+++ Selected passage +++

The right to believe, to worship and witness
The right to change one’s belief or religion
The right to join together and express one’s belief
21 December 2011
KYRGYZSTAN: "I received it from heaven"
Religious communities in Kyrgyzstan are encountering bans and great difficulties in inviting foreign religious workers to work with them, Forum 18 News Service has found. Many but not all of the problems relate to the harsh 2009 Religion Law being used against communities with foreign contacts. There are moves to strengthen the Law's censorship provisions, but two Jehovah's Witnesses imprisoned in 2011 on seven-year prison terms have now been released. Following an application for a foreign religious worker to be re-registered, Ahmadi Muslims were themselves denied re-registration by the State Commission for Religious Affairs (SCRA). The NSC secret police had told the SCRA that Ahmadi Muslims are a "dangerous movement and against traditional Islam". SCRA Head Ormon Sharshenov, asked by Forum 18 how the SCRA concluded that Ahmadi Muslims are dangerous, replied: "I received it from heaven". Ahmadi Muslims told Forum 18 that since July they had stopped meeting for worship in the hope that they will receive state permission to exercise their right to freedom of religion or belief. The Grace Presbyterian Church is also facing an SCRA threat to its legal existence. All unregistered religious activity is banned, against international human rights standards.
19 December 2011
KAZAKHSTAN: Promoting the "progressiveness" of the harsh new Religion Law
State Secretary Kanat Saudabaev ordered the devotion of considerable resources to promoting what he claimed to be "the significance and the progressiveness" of Kazakhstan's highly restrictive new Religion Law at a closed meeting of senior state officials on 27 October. He ordered not only the "observance of the demands" of the Law, but "their positive acceptance by subjects of religious activity [i.e. religious communities]", according to documents from the meeting seen by Forum 18 News Service. Forum 18 notes that members of a variety of religious communities are increasingly afraid to voice criticism of the new Law publicly. One media company was threatened with closure if it gave the new Law negative coverage. Kazakhstan's sovereign wealth fund Samruk-Kazyna was ordered to hand further money to the government-backed Fund for Support of Islamic Culture and Education. "I wouldn't call it support for one faith," a Samruk-Kazyna official told Forum 18. And Baptist parents have been threatened with fines or imprisonment for refusing to send their children to compulsory Self-Recognition lessons in schools.

+++ Stored data +++

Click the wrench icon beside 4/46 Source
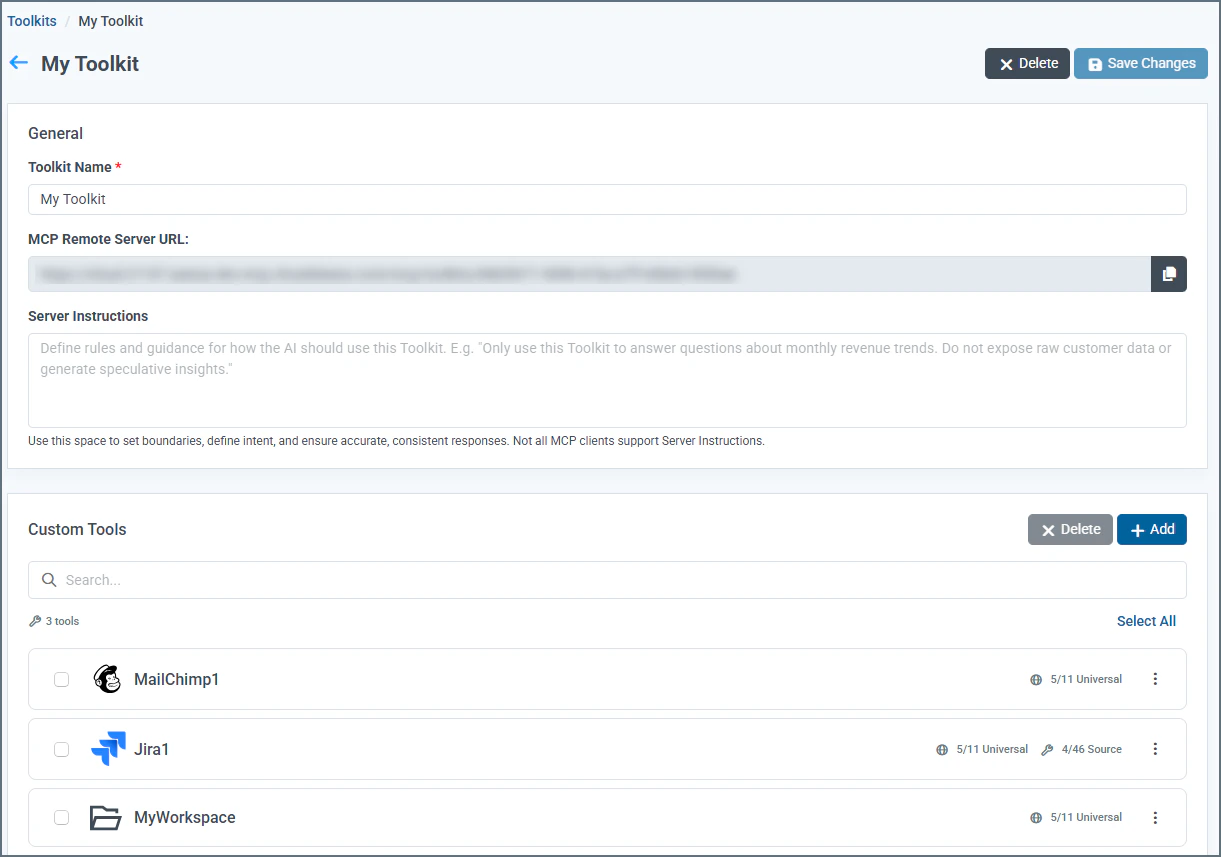The height and width of the screenshot is (857, 1221). (1047, 748)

+++

» Aim 1:
Do these statements agree with the news summaries on religious freedom in Kyrgyzstan and Kazakhstan? For each, answer yes or no and quote the deciding words. (a) The two Jehovah's Witnesses imprisoned in 2011 have been released. (b) Ahmadi Muslims kept meeting for worship after July. (c) The closed meeting of senior state officials took place on 19 December.
» Aim 2:
Could you extend the news summaries on religious freedom in Kyrgyzstan and Kazakhstan, picking up after their final sentence?
The material has no connection to the news summaries on religious freedom in Kyrgyzstan and Kazakhstan.

» Task result 1:
(a) Yes: "two Jehovah's Witnesses imprisoned in 2011 on seven-year prison terms have now been released."
(b) No: "since July they had stopped meeting for worship in the hope that they will receive state permission to exercise their right to freedom of religion or belief."
(c) No: "at a closed meeting of senior state officials on 27 October."

» Task result 2:
15 December 2011
AZERBAIJAN: Latest repressive laws signed by President
Following Azerbaijan's passage of its latest set of legal changes restricting and punishing the exercise of freedom of religion or belief, groups of people who produce or distribute religious literature or objects without going through the compulsory prior state censorship now face prison terms of two to five years, or maximum fines equivalent to nearly nine years' official minimum wage per person. Azerbaijan has been steadily increasing restrictions on freedom of religion or belief and punishments for exercising this human right in recent years, Forum 18 News Service notes. Censorship-related "crimes" have mainly been moved from the Code of Administrative Offences to come under the Criminal Code, and in the Administrative Code an "offence" of leading Islamic prayers by those who have studied abroad has also been introduced. Particularly significant is a wide range of massively increased fines for exercising the right to freedom of religion or belief, which many "offenders" would struggle to pay.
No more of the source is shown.